Set task: Write out word for word the part of the court opinion below that opens with the words containing "This is the" and closes with "a new trial.".

Text shown:
[start]

5. A petition claiming damages for negligence, which contains only general allegations of negligence, will be dismissed on special demurrer unless so amended as to set forth one or more specific acts of negligence.

6. It follows from the foregoing that when a petition sets forth general allegations of negligence, which are followed by an averment of a specific act of negligence, there can be no recovery by the plaintiff, unless the specific act of negligence is established to the satisfaction of the jury.

7. In a suit of the character above indicated, evidence of the circumstances attending the transaction which resulted in the injury, and constituting the res gestae of the occurrence may be properly admitted, although such evidence may show other acts of negligence on the part of the defendant than the one alleged. But such evidence will not authorize a recovery unless the specific act of negligence alleged is established to the satisfaction of the jury.

Error from City Court of Atlanta; H. M. Reid, Judge.

Action by Saint Chenall against the Palmer Brick Company. Judgment for plaintiff, and both parties bring error. Reversed on main bill of exceptions, and affirmed on cross-bill.

COBB J.

This is the second appearance of this case. See Chenall v. Palmer Brick Company, 117 Ga. 106, 43 S.E. 443. At the last trial the plaintiff recovered a verdict, and now the defendant complains that the court erred in refusing to grant it a new trial.

1-4. When the case was here before, there was a distinct ruling to the effect that the maxim res ipsa loquitur would be applicable in an action by a servant against a master, While we are aware that this is a proposition upon which the courts are not by any means agreed, and the older rulings are generally to the contrary, still there are many decisions by American courts holding that, under given circumstances, this maxim is applicable in cases of the character referred to; and the trend of American authority seems to be now in that direction, even if the current is not already that way. See 2 Labatt's Master & Servant, § 834, and citations in note 8. While the maxim is applied with great caution in any class of cases, greater caution must be exercised in determining its application in a suit by a servant against a master, on account of the burden resting upon the servant, as well as the presumptions which exist in favor of the master. A servant who sues his master for damages on account of alleged negligence takes upon himself the burden of showing not only due care on his own part, but also that the master was negligent. Except in a case where the master sued is a railroad company, the servant cannot, under any circumstances, call to his aid any presumption of law which will have the effect to relieve him from establishing the existence of negligence by proof of facts requisite for that purpose. On the other hand, the master has in his favor two presumptions of law: First, that he has discharged his full duty to his servant in regard to instrumentalities, place of work, and fellow servants; and, second, that the servant has assumed all of the usual and ordinary hazards of the business. Before the servant can recover, he must overcome, by proof of the facts necessary for that purpose, these two presumptions that the law raises in favor of the master. The servant is required to prove negligence, but he may carry this burden of proof which the law imposes upon him like any other litigant, and may satisfy the requirements of the law either by direct or circumstantial proof. If he can, by the proof of a series of circumstances, establish that he has exercised due care and that the master was negligent, he may rely upon the circumstances for a recovery, even in the absence of any direct proof on the subject of his own conduct, or that of his master. The maxim res ipsa loquitur is simply a rule of evidence.

[end]

Supplied material:
[start]

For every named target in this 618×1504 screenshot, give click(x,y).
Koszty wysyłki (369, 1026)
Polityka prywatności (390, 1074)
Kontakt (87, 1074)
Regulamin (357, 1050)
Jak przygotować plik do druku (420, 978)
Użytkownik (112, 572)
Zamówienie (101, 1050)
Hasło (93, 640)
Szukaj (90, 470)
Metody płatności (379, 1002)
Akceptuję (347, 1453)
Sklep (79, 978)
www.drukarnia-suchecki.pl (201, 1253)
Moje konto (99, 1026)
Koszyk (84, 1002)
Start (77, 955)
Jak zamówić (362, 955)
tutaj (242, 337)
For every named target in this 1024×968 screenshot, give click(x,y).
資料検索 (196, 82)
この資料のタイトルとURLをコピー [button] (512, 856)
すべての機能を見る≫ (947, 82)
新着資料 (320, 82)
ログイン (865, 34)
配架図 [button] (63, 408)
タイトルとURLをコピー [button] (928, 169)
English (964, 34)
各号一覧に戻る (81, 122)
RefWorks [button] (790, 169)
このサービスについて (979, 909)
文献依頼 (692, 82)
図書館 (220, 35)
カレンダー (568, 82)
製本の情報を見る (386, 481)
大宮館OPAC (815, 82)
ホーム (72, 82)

[end]
[start]

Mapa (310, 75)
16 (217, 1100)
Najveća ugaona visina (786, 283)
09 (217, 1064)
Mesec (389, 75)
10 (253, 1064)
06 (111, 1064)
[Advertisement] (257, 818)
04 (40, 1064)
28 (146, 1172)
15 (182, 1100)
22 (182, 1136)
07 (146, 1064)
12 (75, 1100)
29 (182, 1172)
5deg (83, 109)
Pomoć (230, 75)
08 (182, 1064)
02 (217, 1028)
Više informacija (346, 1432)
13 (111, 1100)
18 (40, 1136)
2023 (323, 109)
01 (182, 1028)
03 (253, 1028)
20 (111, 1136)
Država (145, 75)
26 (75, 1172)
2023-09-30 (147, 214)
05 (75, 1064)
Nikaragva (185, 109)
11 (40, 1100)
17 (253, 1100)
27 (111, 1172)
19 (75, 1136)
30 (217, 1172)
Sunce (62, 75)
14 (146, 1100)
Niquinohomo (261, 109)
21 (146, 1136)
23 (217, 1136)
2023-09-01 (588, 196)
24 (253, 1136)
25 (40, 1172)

[end]
[start]

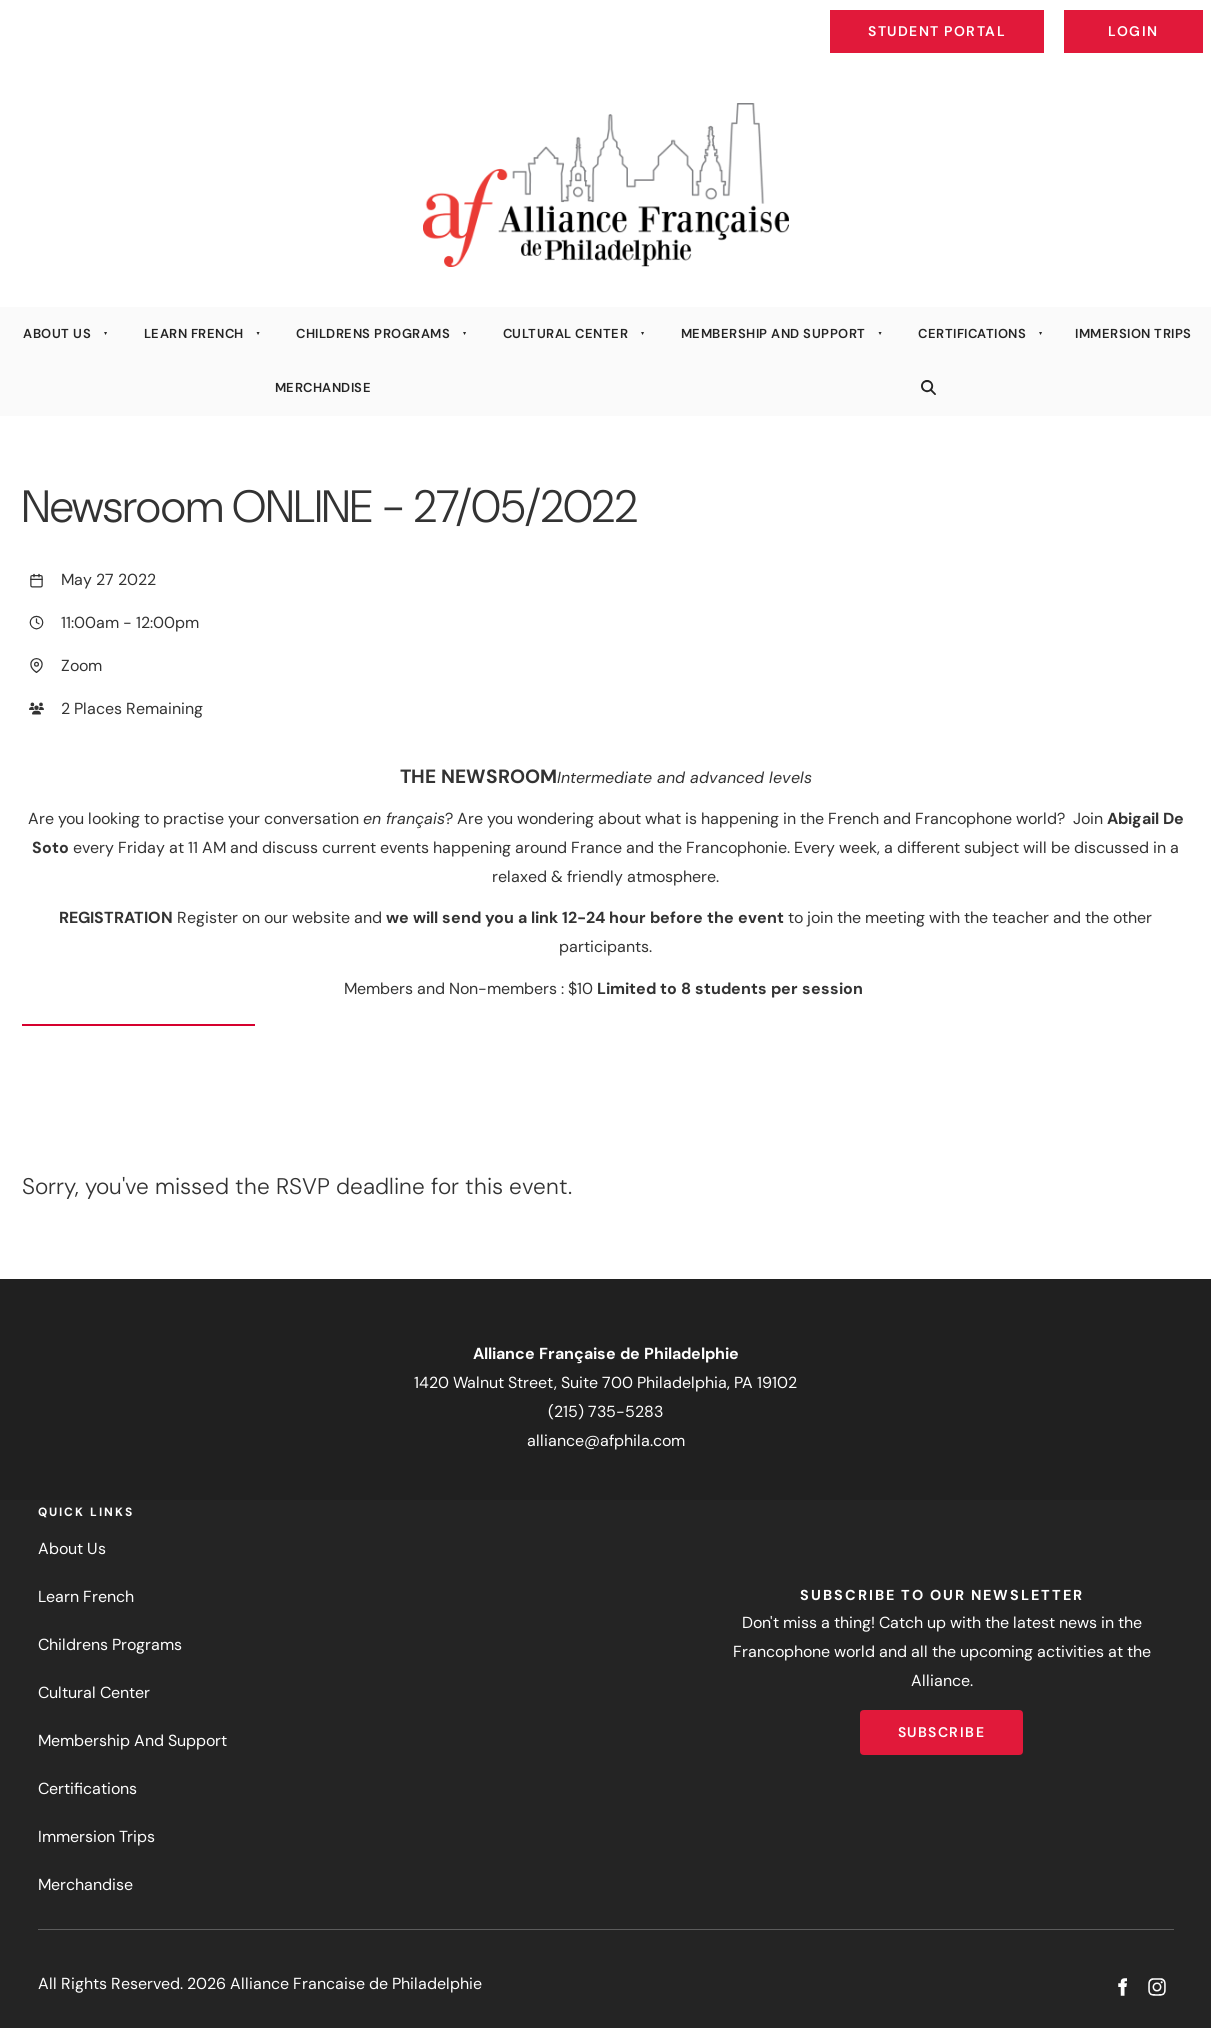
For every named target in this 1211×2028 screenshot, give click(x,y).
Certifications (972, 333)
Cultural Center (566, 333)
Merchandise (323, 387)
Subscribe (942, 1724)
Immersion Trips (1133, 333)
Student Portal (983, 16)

[end]

Answer to this problem:
This is the second appearance of this case. See Chenall v. Palmer Brick Company, 117 Ga. 106, 43 S.E. 443. At the last trial the plaintiff recovered a verdict, and now the defendant complains that the court erred in refusing to grant it a new trial.